Thursday, November 3, 2016

How To Be Twee About Tweeting

When science sounds like a Leslie Gore song, you might be doing it wrong.  (Science Daily:  Make America tweet again)

Computer scientists from the University of Utah's College of Engineering have developed what they call "sentiment analysis" software that can automatically determine how someone feels based on what they write or say.  To test out the accuracy of this software's machine-learning model, the team used it to analyze the individual sentiments of more than 1.6 million (and counting) geo-tagged tweets about the U.S. presidential election over the last five months.  A database of these tweets is then examined to determine whether states and their counties are leaning toward the Republicans or Democrats.

- Science Daily

I know what you're feeling because ... it's my party and I'll cry if I want to.  (Leslie Gore)

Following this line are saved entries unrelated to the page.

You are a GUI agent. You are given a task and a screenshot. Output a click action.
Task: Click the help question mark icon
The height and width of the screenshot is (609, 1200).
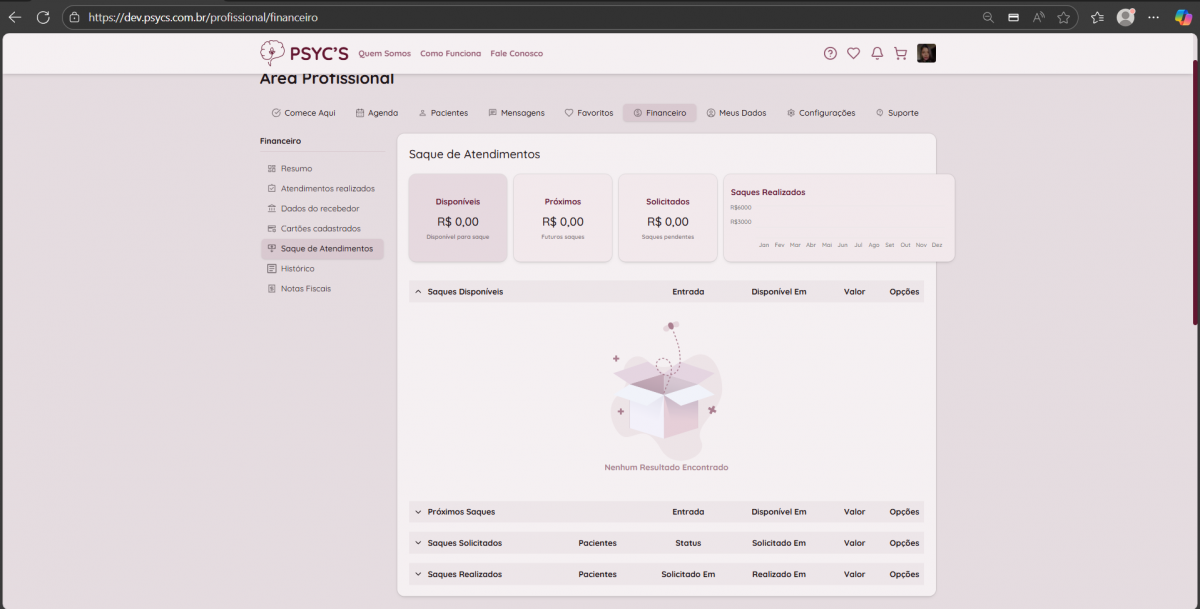[x=830, y=54]
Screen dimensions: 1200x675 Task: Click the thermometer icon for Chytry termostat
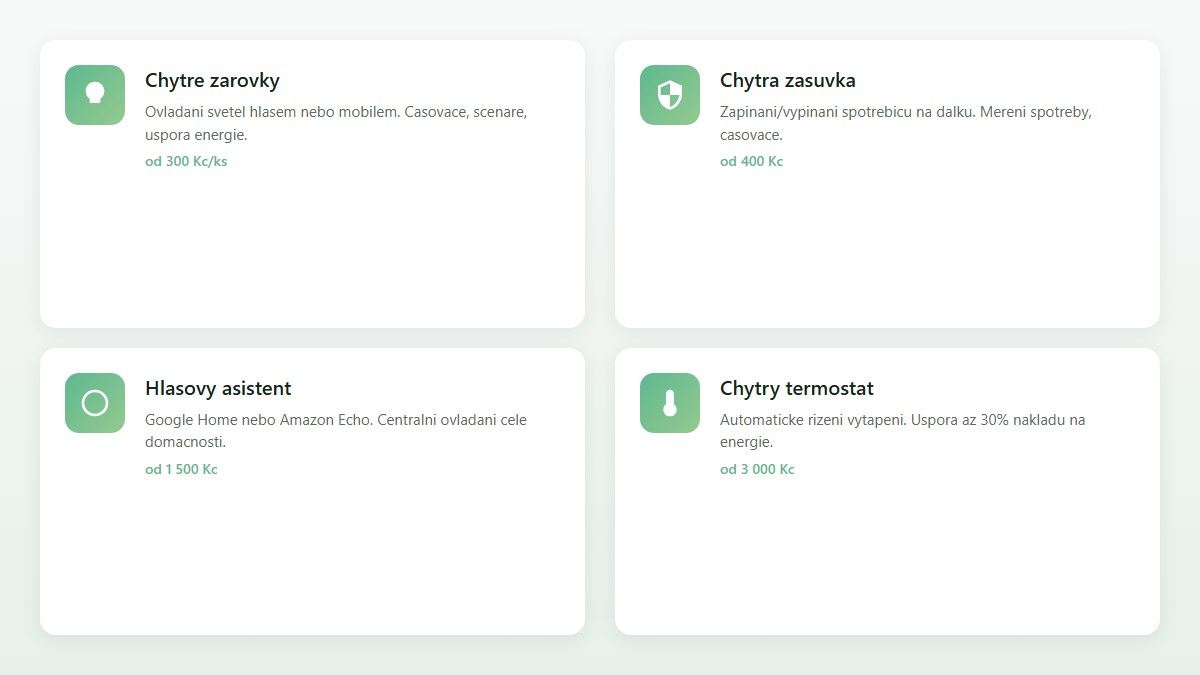(670, 403)
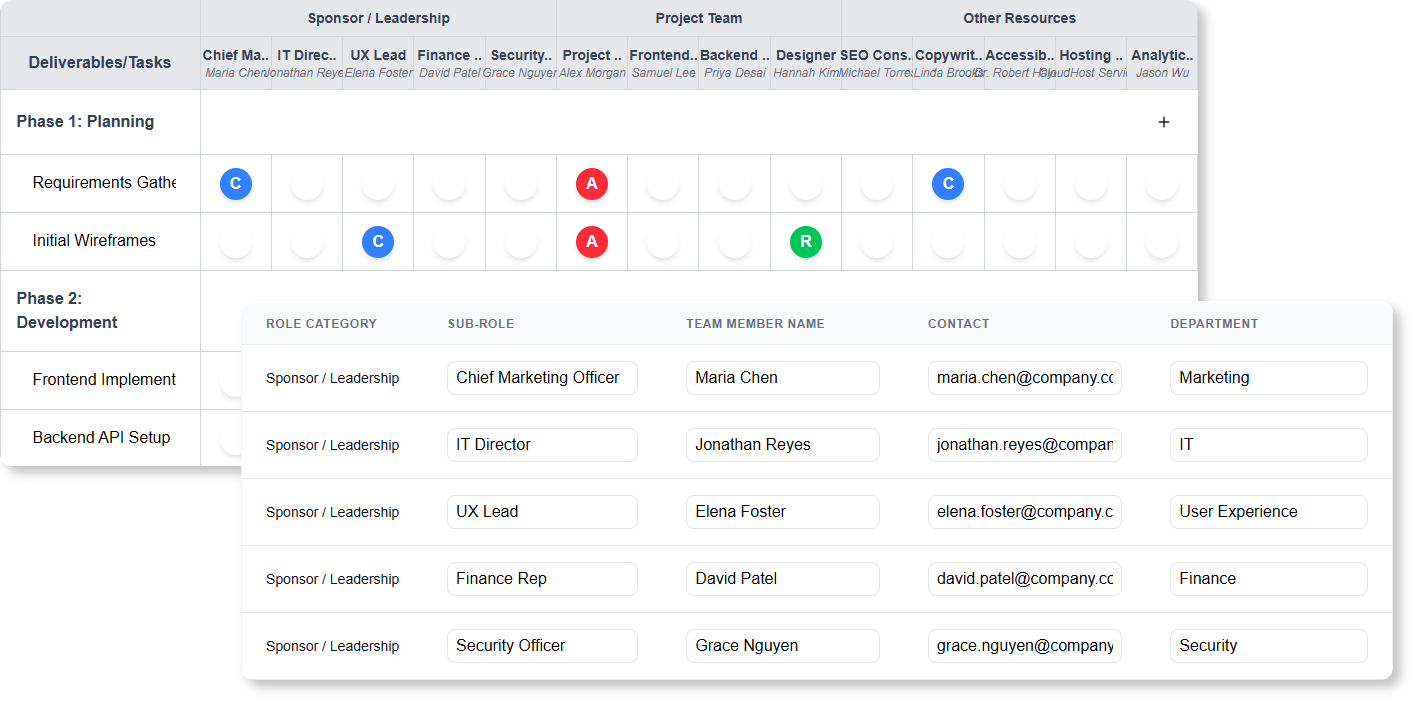This screenshot has height=705, width=1416.
Task: Select the Other Resources column group
Action: click(x=1019, y=18)
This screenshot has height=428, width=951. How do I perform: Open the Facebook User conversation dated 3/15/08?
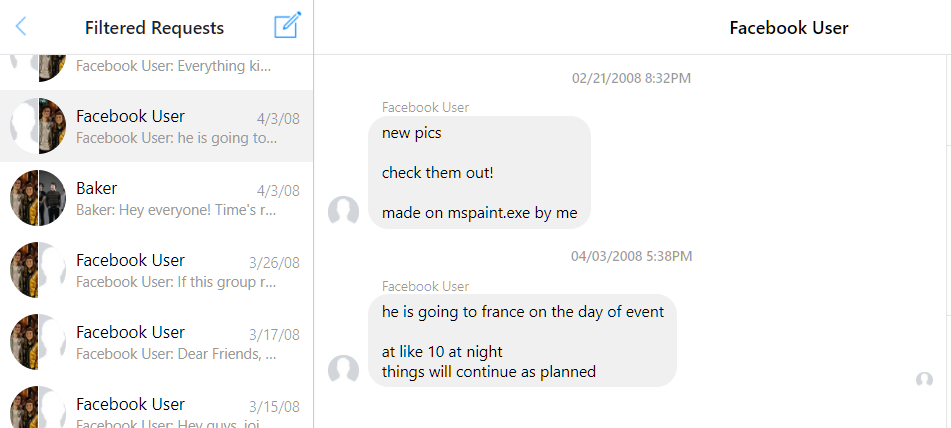[x=156, y=404]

Use of 1.6 million tweets sounds impressive but, even if each tweet represents one American, that number of tweets would still represent less than 1/150th of the population.  Given that pitiful sampling, there shouldn't be any predictive value in the data obtained.

In fact, there wasn't (larfs).

Some interesting facts about this year's U.S. presidential election based on a sample of what people are tweeting: 

• Based on the number of positive tweets posted since June toward each party, the computer model predicts that Hillary Clinton will win the presidential election.

- Science Daily

Now we see it didn't successfully predict anything yet but we do observe it would have been more useful predicting which team would win the World Series since we could have made some money from that knowledge.

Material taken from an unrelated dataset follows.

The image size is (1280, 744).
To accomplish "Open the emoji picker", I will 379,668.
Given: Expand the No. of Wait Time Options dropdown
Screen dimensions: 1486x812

There may actually have been some valid science in this ... but they don't tell us what it was.  Predictions are all very well but your Aunt Mabel can give you some of those.  We want to know what basis justifies calling the predictions accurate.

Then those tweets were sifted through the team's "sentiment analysis" software where each tweet was analyzed and assigned a score from 0 to 1 where 0 is the most negative sentiment, 1 is the most positive sentiment, and 0.5 is neutral.  The scores are then collected in a database that can calculate a state or county's political leanings in real time based on the tweets. The database is constantly updated with new tweets.  To measure the accuracy of the model, the team compared its results to the New York Times Upshot election forecast website and found the state-by-state analysis was very similar.

"I think it works really well.  It matches up with the major events that happened during this election season. That's a good indicator that the results are accurate," says Li.  "We're hoping to develop some more scientific measurements to confirm this observation for an upcoming paper, but the early results are very positive."

- Science Daily


Arrggghhh ... frustration as they tell us the predictive results were generally accurate but they don't give us any details.

The link is there for you to review.  The science may actually have done something well and the summary wasn't so good at conveying it; maybe I have misinterpreted that which was conveyed; maybe Minnie Mouse should get a sex change operation for Millennial significance.  Unknown.